Dry eye is the most commonly experienced side effect of LASIK and affects 20–40% of patients in the first 3–6 months; it is usually mild and resolves with artificial tears, though in pre-existing dry eye patients it can be more significant — hence the importance of pre-operative dry eye assessment. SMILE has a lower dry eye risk than LASIK. PRK does not create a flap and has no flap-related risks.
Corneal ectasia — progressive corneal weakening after laser surgery — is the most serious potential complication and occurs in approximately 0.04–0.06% of LASIK eyes, almost always in cases where pre-operative screening failed to detect pre-existing keratoconus or thin corneas. This is why comprehensive pre-operative corneal topography and pachymetry are non-negotiable. At GAF Healthcare's partner centres, no patient proceeds to LASIK without a full Pentacam tomography report reviewed by the refractive surgeon.
Why GAF Healthcare
GAF Healthcare partners with refractive surgery centres that use only the latest-generation laser platforms (Alcon WaveLight EX500, Zeiss VisuMax, Schwind Amaris) with wavefront-guided or topography-guided ablation profiles. Every patient undergoes a comprehensive pre-operative assessment before surgery is confirmed. Our coordinators manage travel logistics and ensure that patients have a clear plan for follow-up with a local optometrist or ophthalmologist in their home country. We provide a detailed post-operative summary in English (and Arabic or Russian on request) to share with your home eye care provider.
Frequently Asked Questions
Can LASIK fully correct astigmatism?
Yes, in the large majority of patients. Modern wavefront-guided and topography-guided LASIK platforms can correct astigmatism up to 5.00–6.00 dioptres with excellent precision.

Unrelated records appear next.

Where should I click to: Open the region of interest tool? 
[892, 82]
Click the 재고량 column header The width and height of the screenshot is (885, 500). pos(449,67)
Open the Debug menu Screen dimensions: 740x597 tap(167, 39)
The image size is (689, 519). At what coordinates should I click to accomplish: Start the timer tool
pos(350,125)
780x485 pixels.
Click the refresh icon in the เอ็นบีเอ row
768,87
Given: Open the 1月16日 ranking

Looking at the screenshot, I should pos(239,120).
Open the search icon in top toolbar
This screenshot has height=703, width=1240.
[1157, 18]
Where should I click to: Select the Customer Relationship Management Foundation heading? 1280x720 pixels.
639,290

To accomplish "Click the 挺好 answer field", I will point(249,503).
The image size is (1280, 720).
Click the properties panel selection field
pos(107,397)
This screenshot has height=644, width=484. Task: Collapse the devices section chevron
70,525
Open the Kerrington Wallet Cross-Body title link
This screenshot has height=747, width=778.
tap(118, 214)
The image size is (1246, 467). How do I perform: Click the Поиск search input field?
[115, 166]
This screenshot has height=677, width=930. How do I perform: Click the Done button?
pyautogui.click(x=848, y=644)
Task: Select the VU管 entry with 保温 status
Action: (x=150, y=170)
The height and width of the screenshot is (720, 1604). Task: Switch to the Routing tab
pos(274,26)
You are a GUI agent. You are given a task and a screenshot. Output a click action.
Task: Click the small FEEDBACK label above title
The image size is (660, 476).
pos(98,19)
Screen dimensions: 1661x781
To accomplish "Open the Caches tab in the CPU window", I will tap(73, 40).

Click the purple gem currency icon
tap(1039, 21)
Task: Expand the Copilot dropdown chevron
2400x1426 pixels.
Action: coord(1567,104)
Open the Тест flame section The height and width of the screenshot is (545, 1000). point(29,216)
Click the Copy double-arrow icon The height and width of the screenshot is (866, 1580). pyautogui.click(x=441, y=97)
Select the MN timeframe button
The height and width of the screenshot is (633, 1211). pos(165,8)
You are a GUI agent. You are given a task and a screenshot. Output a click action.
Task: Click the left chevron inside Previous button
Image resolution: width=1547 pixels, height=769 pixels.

In published series, over 90% of patients achieve within 0.50 D of their target refraction after toric LASIK. For very high astigmatism (greater than 4.00 D) or irregular astigmatism, the achievable outcome may be less predictable and a phakic IOL or toric IOL may be a better option.
What is the difference between LASIK and SMILE for astigmatism?
Both procedures provide equivalent visual outcomes for myopic astigmatism. LASIK creates a corneal flap and uses two laser systems; SMILE is flapless and uses only the femtosecond laser. SMILE's advantages for astigmatism patients include: lower dry eye risk, stronger corneal structure, and suitability for patients who want to continue contact sports. LASIK's advantages are faster visual recovery (20/20 by the next morning versus 2–5 days for SMILE) and a slightly broader treatment range. SMILE is not yet available at all Indian centres.
I have both myopia and astigmatism — can both be corrected at the same time?
Absolutely. All modern refractive surgery platforms (LASIK, SMILE, PRK) can simultaneously correct myopia (nearsightedness) and astigmatism in a single treatment. The excimer laser ablation profile is calculated to correct both components at once. Similarly, toric IOLs correct the spherical refractive error and the cylindrical astigmatism simultaneously. This combined correction is the standard of care.
I was rejected for LASIK elsewhere — can I still have my astigmatism corrected?
Rejection from LASIK does not mean all refractive surgery options are closed. The most common reasons for LASIK rejection are thin corneas, early keratoconus, severe dry eye, or prescription outside the treatment range. For thin corneas or mild keratoconus, PRK or SMILE (which remove less corneal tissue) may be appropriate; for keratoconus, cross-linking stabilisation followed by toric IOL or scleral contact lenses are options; for very high astigmatism, a phakic ICL with toric correction may achieve results not possible with laser surgery. A detailed assessment at GAF Healthcare's partner centres will determine the best option for your specific anatomy.